Menurut Lili, pansus mendesak dibentuk pascaheboh pertemuan mantan presiden direktur Freeport Maroef Syamsoedin, Ketua DPR Setya Novanto dan pengusaha Riza Chalid terungkap juga SK Menteri ESDM 7 Oktober 2015 mengenai perpanjangan kontrak kepada PT Freeport.
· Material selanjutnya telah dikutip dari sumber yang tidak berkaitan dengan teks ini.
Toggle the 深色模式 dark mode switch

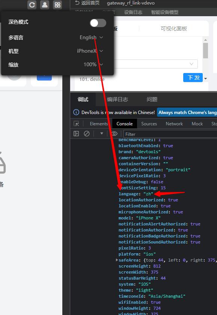pyautogui.click(x=98, y=23)
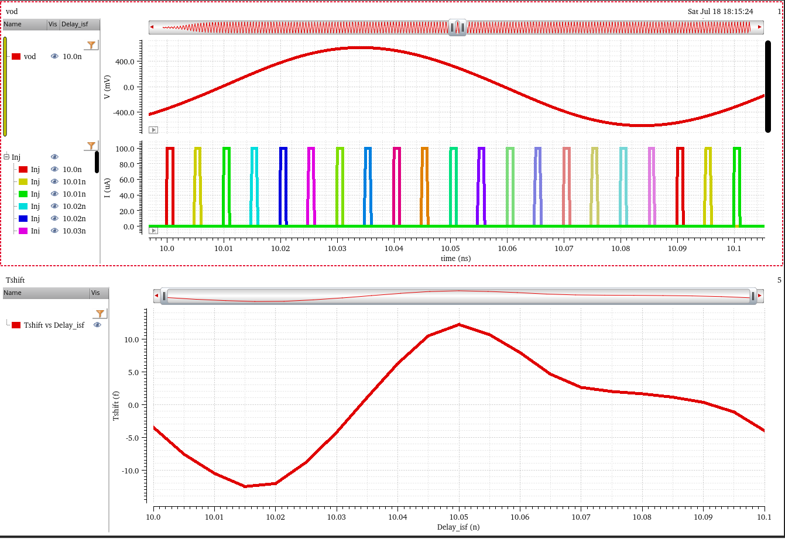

Selain perpanjangan izin juga adanya izin mengekspor konsentrat yang dibuat di dalam Memorandum of Understanding (MoU) pada Januari 2015, padahal UU tidak membolehkan hal itu.

"Itu tidak sesuai dengan UU Minerba dan PP Nomor 77 Tahun 2014 sebagaimana atas perubahan PP Nomor 23 Tahun 2000. Sebab pembahasan perpanjangan kontrak belum waktunya, kok sudah dikeluarkan perpanjanagn izin," kata Lili.

Relevansi yang kuat untuk membentuk pansus, kata dia, juga terkait mundurnya Maroef Syamsoedin sebagai Presdir Freeport. "Ada apa ini? Selain itu, penawaran divestasi saham yang dinilai banyak kalangan sangat mahal. Padahal divestasi itu wajib dilakukan pemegang izin pertambangan," katanya.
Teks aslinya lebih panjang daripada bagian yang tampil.